Symptoms are nonspecific. Problems arise with the perception of sound stimuli. Patients constantly experience dizziness, nausea, and weakness.
Insomnia is also part of the clinic. The patient becomes irritable, and emotional instability is noted. Up to sudden changes in phases, as, for example, with bipolar affective psychosis.
Grenet's syndrome
A typical feature of this pathological process is a violation of the sensitivity of facial muscles, which ultimately leads to problems with the manifestation of non-verbal signals and emotions.
There is partial paresis of the masticatory muscles on one side. On the other hand, controllability impairment is also present, but to a much lesser extent.
Ventral syndrome
An extremely difficult condition. It is characterized by at least loss of speech function. This is the easiest case.
The classic situation is determined by the complete loss of the ability to move. The man cannot move. Communication is possible only through the eyes.
This disorder persists for a long time. Quickly leads to stagnation and death of the patient. Restoration is not possible.
Raymond-Sestan syndrome
Characterized by a key manifestation of the oculomotor nerves. A person loses the ability to voluntarily focus his gaze and move it from one object to another.
Spontaneous relief of the condition and its subsequent return for unclear reasons is possible.
Hübler's syndrome
There are no specific manifestations of blood paralysis of facial muscles. The facial expression is characterized as a mask.
The patient is unable to adequately non-verbally express emotions and respond to surrounding stimuli.
Skin sensitivity also decreases, which is detected by the results of functional tests and physical examination.
Foville syndrome
There is paralysis of facial muscles and strabismus with visual impairment.
Gasperini disease
Combined pathological process. Characterized by mixed symptoms.

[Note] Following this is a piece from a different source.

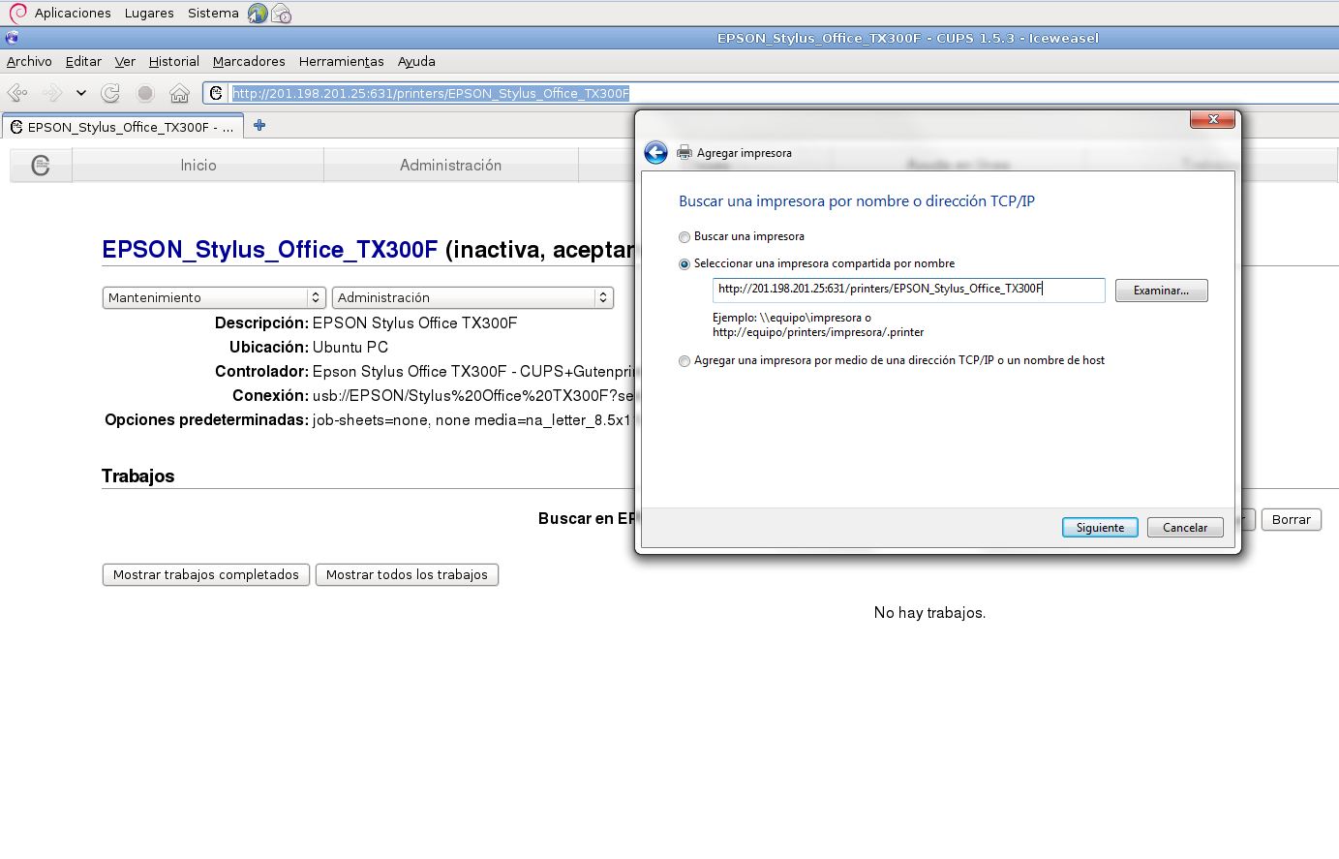This screenshot has width=1339, height=859.
Task: Open the Marcadores menu
Action: tap(249, 61)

Diseases leading to the development of syndromes
The structure of the Varoliev bridge suggests many possible lesions and an equally large number of manifestations. However, there is a group of diseases that become the foundation for the above syndromes.
This may include:
- Stroke. Acute disruption of cerebral blood flow in one area or another with death of nerve tissue and loss of some functions of cerebral structures. If the brain stem itself suffers, in the most favorable case it will end in a violation of higher activity.
- Ischemic transient attacks. Incorrectly called microstrokes. The same thing is observed, but there is no significant tissue death.
- Atherosclerosis of cerebral vessels. Impaired arterial patency as a result of blockage of the arteries by cholesterol plaques or spontaneous narrowing due to, for example, long-term smoking, hypertension (increased pressure).
- Infectious processes. Especially those that affect cerebral tissue. Encephalitis, meningitis.
- Demyelination. Multiple sclerosis.
The Varoliev bridge is responsible for a lot of important functions and has a systematic structure. Treatment of pathological conditions when the activity of this structure is already impaired is an extremely complex and sometimes impossible process.
Therefore, it makes sense to have a preventive effect on all diseases that may become a source of problems in the future. This is an important preventative measure.